About this exercise. Supply the number of lines in the data below that hold "marker", and let that number be the whole answer.

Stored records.
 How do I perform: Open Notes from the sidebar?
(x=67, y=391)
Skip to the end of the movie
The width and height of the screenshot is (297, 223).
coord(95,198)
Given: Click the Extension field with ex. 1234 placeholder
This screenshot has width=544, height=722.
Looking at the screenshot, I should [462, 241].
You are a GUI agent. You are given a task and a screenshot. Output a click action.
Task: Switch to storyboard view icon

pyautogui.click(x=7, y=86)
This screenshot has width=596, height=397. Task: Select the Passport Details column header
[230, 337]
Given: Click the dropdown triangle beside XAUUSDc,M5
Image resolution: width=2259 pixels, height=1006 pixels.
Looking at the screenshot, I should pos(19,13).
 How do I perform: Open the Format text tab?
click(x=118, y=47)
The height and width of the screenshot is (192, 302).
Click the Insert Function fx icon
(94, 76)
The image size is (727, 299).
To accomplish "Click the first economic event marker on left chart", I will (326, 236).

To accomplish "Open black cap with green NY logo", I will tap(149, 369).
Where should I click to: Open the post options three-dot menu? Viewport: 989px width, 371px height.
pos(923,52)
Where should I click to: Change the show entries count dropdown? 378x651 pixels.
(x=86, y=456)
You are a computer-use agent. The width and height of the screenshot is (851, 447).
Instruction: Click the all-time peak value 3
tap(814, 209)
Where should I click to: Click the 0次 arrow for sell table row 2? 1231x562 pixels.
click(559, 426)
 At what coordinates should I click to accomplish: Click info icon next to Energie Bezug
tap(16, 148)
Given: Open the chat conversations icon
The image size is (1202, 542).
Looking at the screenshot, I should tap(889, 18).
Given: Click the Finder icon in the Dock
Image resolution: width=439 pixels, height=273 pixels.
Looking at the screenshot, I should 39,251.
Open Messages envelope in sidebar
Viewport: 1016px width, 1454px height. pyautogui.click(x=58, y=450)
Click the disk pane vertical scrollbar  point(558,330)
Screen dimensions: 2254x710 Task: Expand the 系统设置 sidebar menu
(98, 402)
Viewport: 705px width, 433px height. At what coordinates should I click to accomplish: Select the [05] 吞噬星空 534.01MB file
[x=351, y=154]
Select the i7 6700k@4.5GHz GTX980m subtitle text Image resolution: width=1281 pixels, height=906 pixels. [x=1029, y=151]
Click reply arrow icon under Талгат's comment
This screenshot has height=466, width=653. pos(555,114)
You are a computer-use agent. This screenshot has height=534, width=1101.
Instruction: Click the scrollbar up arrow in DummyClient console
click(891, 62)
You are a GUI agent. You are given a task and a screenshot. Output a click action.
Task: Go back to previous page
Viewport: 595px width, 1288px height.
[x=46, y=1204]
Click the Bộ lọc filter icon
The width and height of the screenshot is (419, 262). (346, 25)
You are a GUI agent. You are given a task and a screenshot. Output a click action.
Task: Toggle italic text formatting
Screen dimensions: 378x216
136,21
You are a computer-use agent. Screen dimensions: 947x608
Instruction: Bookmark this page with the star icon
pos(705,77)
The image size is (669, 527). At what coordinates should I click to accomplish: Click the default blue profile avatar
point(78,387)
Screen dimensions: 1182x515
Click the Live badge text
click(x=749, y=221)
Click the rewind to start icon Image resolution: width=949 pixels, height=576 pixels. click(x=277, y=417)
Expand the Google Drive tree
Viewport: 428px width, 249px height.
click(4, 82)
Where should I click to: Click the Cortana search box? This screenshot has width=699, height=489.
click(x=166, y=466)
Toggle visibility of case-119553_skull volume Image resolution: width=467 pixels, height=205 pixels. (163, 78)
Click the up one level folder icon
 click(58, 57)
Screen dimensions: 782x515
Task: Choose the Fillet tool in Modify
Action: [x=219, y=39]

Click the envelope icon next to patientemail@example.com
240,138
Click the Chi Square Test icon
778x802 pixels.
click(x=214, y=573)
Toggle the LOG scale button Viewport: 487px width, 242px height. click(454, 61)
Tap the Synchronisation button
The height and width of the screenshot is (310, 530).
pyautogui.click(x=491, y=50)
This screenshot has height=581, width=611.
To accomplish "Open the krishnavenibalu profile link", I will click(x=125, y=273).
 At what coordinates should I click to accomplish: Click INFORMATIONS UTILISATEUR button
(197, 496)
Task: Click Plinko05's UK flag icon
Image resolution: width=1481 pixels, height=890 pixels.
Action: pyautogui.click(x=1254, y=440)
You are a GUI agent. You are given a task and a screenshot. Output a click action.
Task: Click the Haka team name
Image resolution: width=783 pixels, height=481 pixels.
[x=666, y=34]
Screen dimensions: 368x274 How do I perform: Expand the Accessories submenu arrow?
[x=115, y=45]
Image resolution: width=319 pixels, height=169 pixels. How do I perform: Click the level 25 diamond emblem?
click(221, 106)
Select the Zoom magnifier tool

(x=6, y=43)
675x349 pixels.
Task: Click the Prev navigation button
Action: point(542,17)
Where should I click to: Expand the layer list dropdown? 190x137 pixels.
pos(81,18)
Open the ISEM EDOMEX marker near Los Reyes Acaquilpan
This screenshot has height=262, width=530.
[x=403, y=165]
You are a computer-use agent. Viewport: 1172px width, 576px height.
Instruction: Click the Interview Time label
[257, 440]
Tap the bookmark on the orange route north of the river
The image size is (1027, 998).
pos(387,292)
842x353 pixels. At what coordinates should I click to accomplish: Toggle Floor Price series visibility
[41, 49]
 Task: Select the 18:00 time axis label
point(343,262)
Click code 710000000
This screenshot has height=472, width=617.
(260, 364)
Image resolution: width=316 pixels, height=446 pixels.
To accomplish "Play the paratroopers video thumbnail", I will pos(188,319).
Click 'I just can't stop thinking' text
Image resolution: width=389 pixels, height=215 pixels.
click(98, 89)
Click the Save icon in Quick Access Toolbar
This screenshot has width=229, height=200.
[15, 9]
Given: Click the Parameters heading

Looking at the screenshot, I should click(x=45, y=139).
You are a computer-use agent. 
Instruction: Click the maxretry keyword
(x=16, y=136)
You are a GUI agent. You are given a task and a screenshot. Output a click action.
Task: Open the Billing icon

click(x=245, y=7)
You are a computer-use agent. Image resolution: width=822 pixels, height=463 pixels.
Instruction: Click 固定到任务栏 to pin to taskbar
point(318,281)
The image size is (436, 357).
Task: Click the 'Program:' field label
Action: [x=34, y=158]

Result. 2